I was in the market for Christmas one-shots for my group, so I checked this one out. I didn't exactly love this scenario, but I don't hate it either. I think it's perfectly fine and playable, but I think I'll end up running something else for my group over the holidays.

The scenario is pretty straightforward; the characters wander into a small village in the midst of a blizzard and seek shelter in a tavern. When the storm passes, they find that the residents of the village have been frozen solid and encounter a strange woman dancing amongst the frozen figures. The players learn that they must confront and defeat this magical queen in her icy castle in order to free the villagers. Yeah, the scenario reminds me a lot of a certain Disney movie, but I'm not sure how much of that was intentional by the author. It's definitely not trying to be Frozen fanfic or anything, but everyone at the table is going to be thinking of that movie. I guess it's up to you and your group as to whether that's a good thing or a bad thing.

Along the way, the party will fight a giant aquatic worm, meet some elves, and ride a slay pulled by a dragon. There's some cool moments to be had here, but overall the scenario really just me feeling "meh" about it, and I can't put my finger on exactly why. I guess it's because nothing about the scenario is particularly memorable; the characters are barely described at all and mostly just exist to move the plot forward, there's no crazy magical items or artifacts, and none of the monster fights or other situation feel particularly original.

-- REQUIRED TASKS --
1/ Retype the stretch of the review from "I was in the" through "over the holidays.".
2/ In the review, where do the characters seek shelter from the blizzard?
The lines after this review are separate material and have nothing to do with it.

-- SOURCE DATA --
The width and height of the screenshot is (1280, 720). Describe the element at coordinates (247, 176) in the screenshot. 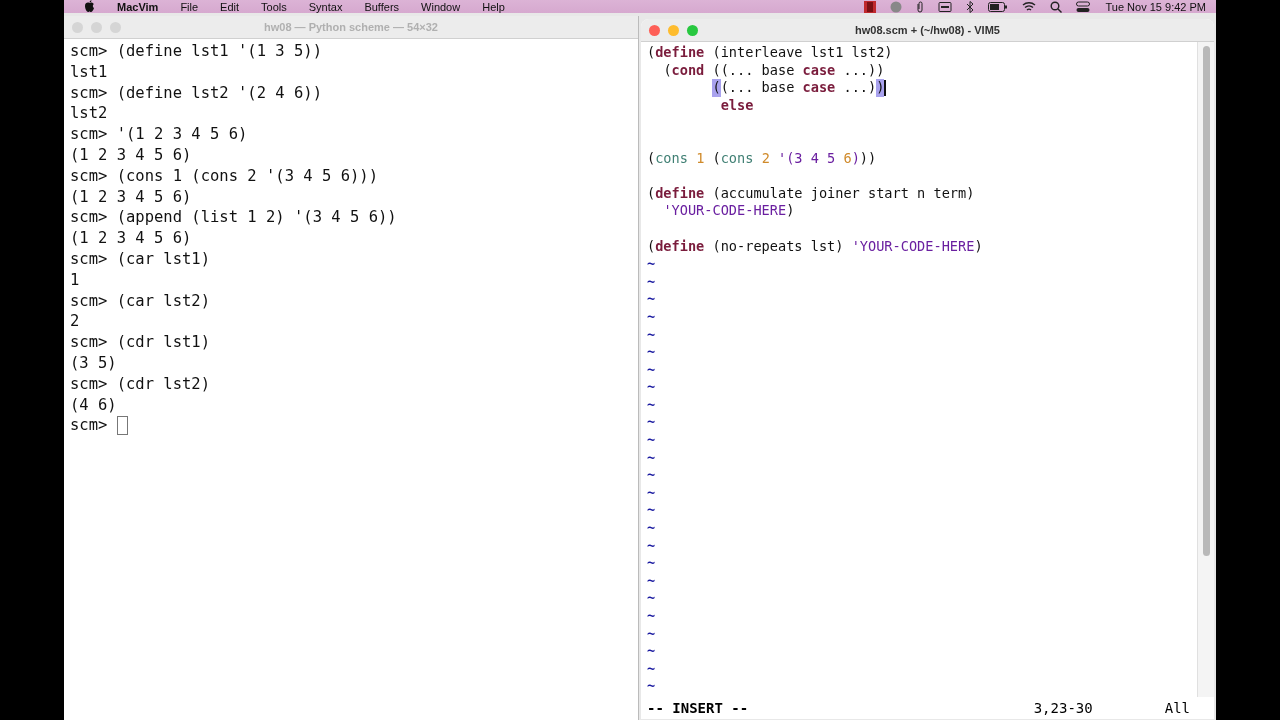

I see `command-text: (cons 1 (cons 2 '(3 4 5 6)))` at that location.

-- ANSWERS TO THE EXERCISES --
1/
I was in the market for Christmas one-shots for my group, so I checked this one out. I didn't exactly love this scenario, but I don't hate it either. I think it's perfectly fine and playable, but I think I'll end up running something else for my group over the holidays.

2/ In a tavern in a small village.